ABCD is a parallelogram with vertices A(x1,y1) , B(x2,y2) , C(x3,y3) . find the coordinates of the fourth vertex D in terms of x1 , x 2 , x3 , y1 , y2 and y3 .
Answers
We know that in the parallelogram the diagonals bisect each other:
A = (x₁,y₁)
B = (x₂,y₂)
C = (x₃,y₃)
D = (x,y)
Here the midpoint of the line would be AC = (x₁+x₃)/2
And the midpoint of the line BD = x₁ + x/2
x₁ + x₃/₂ = x+x₂/2
x = x₁+x₃+x₂
y₁ +y₃ = y₂ + y/2
y = y₁ + y₃ + y₂
So the coordinates for D will be (x₁+x₃+x₂,y₁+y₃+y₂)
Answer:
D(a,b)=D(x1+x3-x2 , y1+y3-y2).
Step-by-step explanation:
First draw the parallelogram with AB//CD and AD//BC.
Draw the diagonals AC and BD to intersect at O.
We know that diagonals of a parallelogram bisect each other at the point of intersection.
Therefore O is the midpoint of AC and BD.
Now find the co-ordinates of the point O by applying section formula on the diagonals AC (ratio in which O divides AC and BD is 1:1)

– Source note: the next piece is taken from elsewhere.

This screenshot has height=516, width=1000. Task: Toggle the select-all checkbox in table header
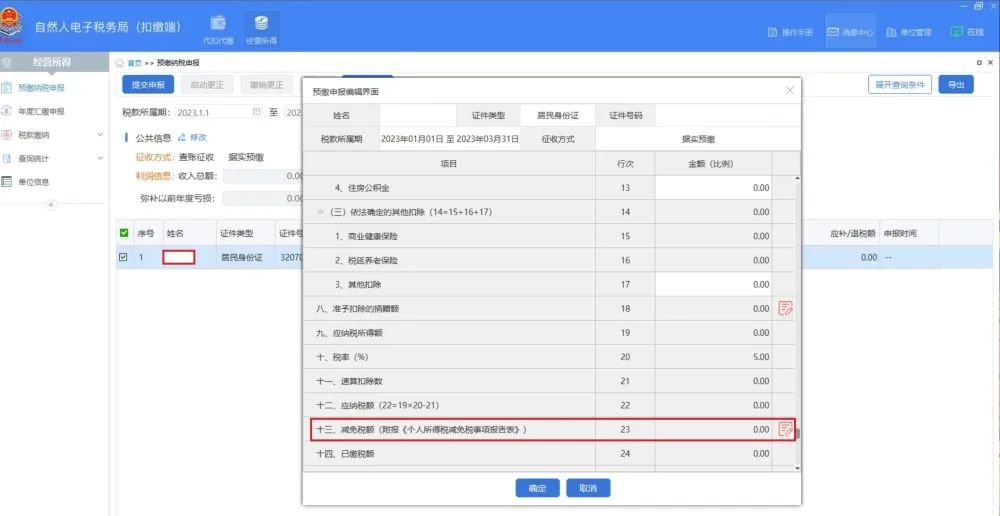[x=124, y=233]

The co-ordinates come out to be O[(x1+x3)/2],[(y1+y3)/2].
Let us assume that co-ordinates of D is D(a,b).
Apply section formula on line segment BD and again find the co-ordinates of point O.
(Ratio is 1:1).
The co-ordinates come out to be O[(x2+a)/2],[(y2+b)/2].
Since the co-ordinates are of the same point O, they are equal.
Therefore,
O[(x1+x3)/2],[(y1+y3)/2]=O[(x2+a)/2],[(y2+b)/2]
Equate x coordinate and y coordinate separately.
The answer that follows is
D(a,b)=D(x1+x3-x2 , y1+y3-y2).